Think Outside the Box of Tacos
True Mexican food is way more than drive-thru tacos and nachos. There’s a whole world of flavor out there, and Mexican food does it well with cumin, oregano, garlic, onion, and a whole palette of colorful peppers.
Chile verde (verde is the Spanish word for green) is a traditional pork stew from northern Mexico. Filled with green poblano peppers and green tomatillos this dish is definitely verde! It is a delicious, warm, comforting, rich and savory stew.

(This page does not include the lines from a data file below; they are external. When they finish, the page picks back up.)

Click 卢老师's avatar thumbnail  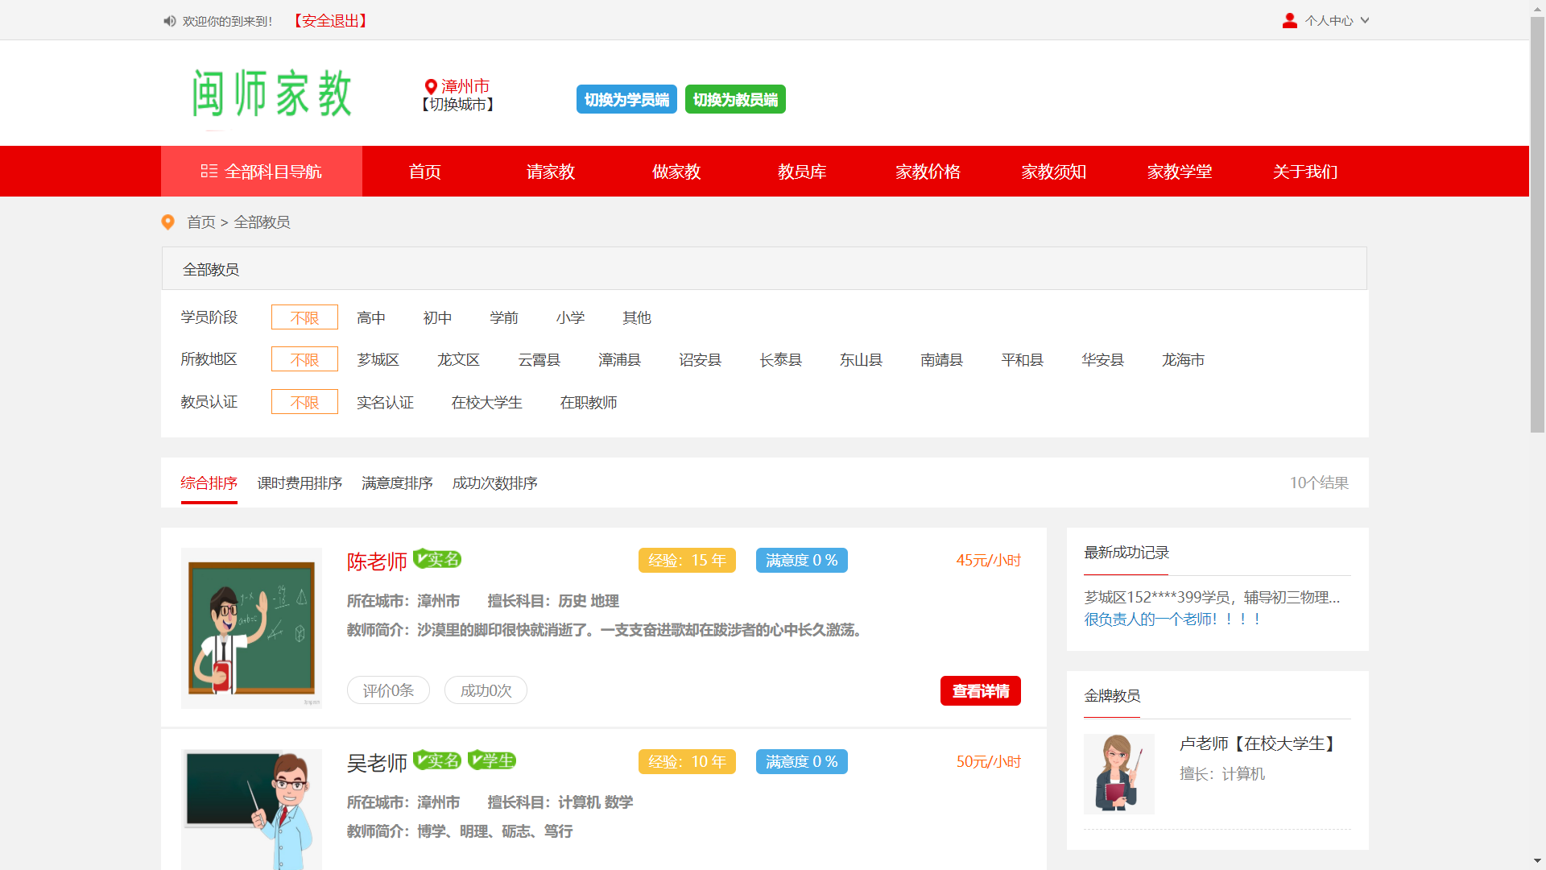pos(1118,773)
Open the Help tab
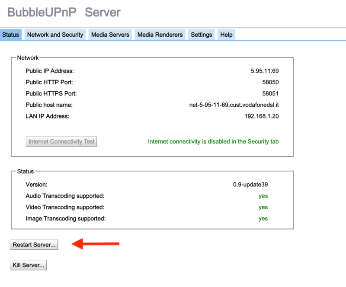 [226, 35]
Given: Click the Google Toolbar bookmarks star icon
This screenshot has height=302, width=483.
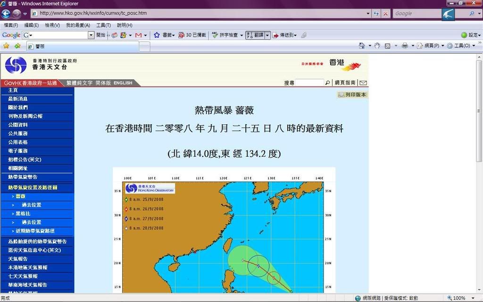Looking at the screenshot, I should pyautogui.click(x=157, y=35).
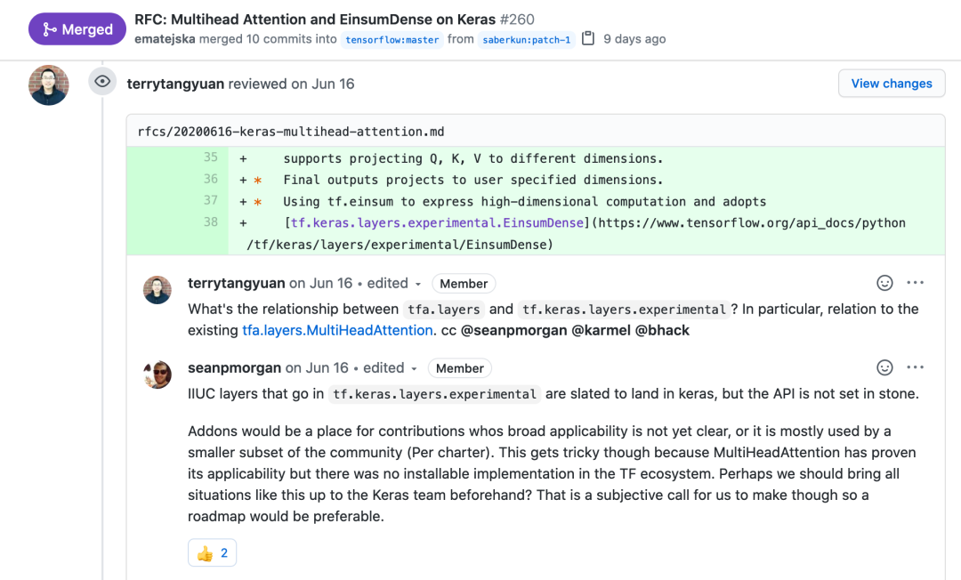Expand edit history on seanpmorgan's comment
Screen dimensions: 961x580
coord(390,368)
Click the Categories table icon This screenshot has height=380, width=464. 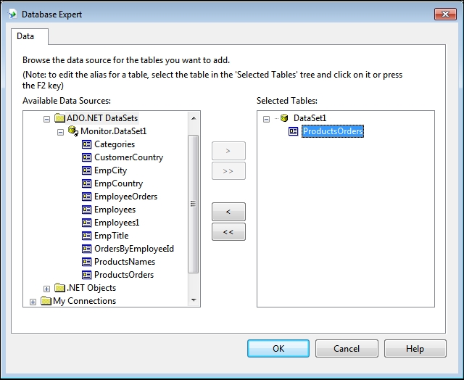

It’s great when something so delicious is also so good for you. Bone broth, onions, and garlic are all great immune system boosters. (See ten things you can do to boost your immune system here, here and here.)
This is a great make-ahead dish. The flavors are even better the next day, and if there are any leftovers they freeze well, too.
Tomatillos are native to Mexico and look like little green tomatoes wrapped in a papery husk. Their flavor is bright, tart and kind of lemony. To use just pull the husk off with your fingers and rinse them before chopping and using in your recipe.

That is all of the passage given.